The section for the meta/@name element reads:

[[
For embedding non-visible metadata, the meta element—through use of its content attribute in combination with its name attribute, or in combination with other linked-data/metadata markup mechanisms—provides a ready means.

For example, in the Microdata metadata-markup mechanism, specifying one or more named properties using the Microdata itemprop attribute on the meta element associates those named properties with the text provided by the value of the content attribute (if any).
]]

The section for the time element reads:

[[
The time element, in combination with other linked-data/metadata markup mechanisms, provides a ready means for expressing semantic associations with specific times.

For example, in the Microdata metadata-markup mechanism, specifying one or more named properties using the Microdata itemprop attribute on the time element associates those named properties either with the time represented by the value of the datetime, attribute, if any; or, if there is no datetime attribute, with the text provided by the text content of the element.
]]

In each case, the intent of the first paragraph is to make the point that the element has inherent semantics that make it useful for marking up certain cases of metadata (regardless of any particular metadata mechanism that might be used).

The intent of the second paragraph is to illustrate that point by giving the example of the element's function in Microdata -- while mentioning Microdata in the context of it being one mechanism that makes use of the inherent metadata-amenable characteristics of the element (with no implication that Microdata is a part of HTML5 proper).
Comment 18 Sam Ruby 2010-07-13 13:59:04 UTC
(In reply to comment #9)
> 
> > And why Microdata? Why not RDFa, too?
> 
> Because I don't know what content I could add to that doc as a per-element
> section that would provide similar information about RDFa. If you have specific
> suggestions about what I could add, please let me know.

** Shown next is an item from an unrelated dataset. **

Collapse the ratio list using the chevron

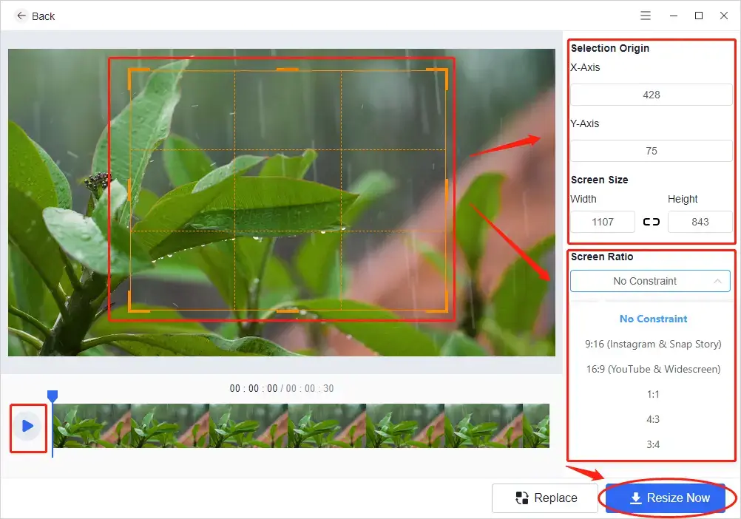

I suggest that he look at adding both data-* and RDFa to section 7 (Core Attributes):

http://dev.w3.org/html5/markup/common-attributes.html#common-attributes

The meta concern is usage and abuse of the standards process as a means to "anoint" and advocate preferred extensions at the expense of others.  If there is a selection criteria for what markup is to be included, that criteria needs to be stated clearly up front.  It also would be helpful to clearly mark in the document where the element or attribute in question is defined in cases where this definition is not the HTML5 specification itself.
Comment 19 Michael[tm] Smith 2010-07-15 15:42:06 UTC
http://dev.w3.org/cvsweb/html5/markup/spec.html?r1=1.242&r2=1.243&f=h

I've removed all the "Linked-data semantics" sections. We seem to have disagreement about whether they are actually useful at all.
Comment 20 Michael[tm] Smith 2010-07-15 15:46:42 UTC
EDITOR'S RESPONSE: This is an Editor's Response to your comment. If you are
satisfied with this response, please change the state of this bug to CLOSED. If
you have additional information and would like the editor to reconsider, please
reopen this bug. If you would like to escalate the issue to the full HTML
Working Group, please add the TrackerRequest keyword to this bug, and suggest
title and text for the tracker issue; or you may create a tracker issue
yourself, if you are able to do so. For more details, see this document:

   http://dev.w3.org/html5/decision-policy/decision-policy.html

Status: Accepted.

Change Description: Removed all information about semantic-web/linked-data relevance of particular elements -- including all information about Microdata.

Rationale: Lack of agreement about whether the removed information is useful or not.
Comment 21 Maciej Stachowiak 2010-09-15 01:35:32 UTC
Removed TrackerRequest because it seems like Mike addressed the original request after TrackerRequest was added. Re-add if that resolution was not satisfactory.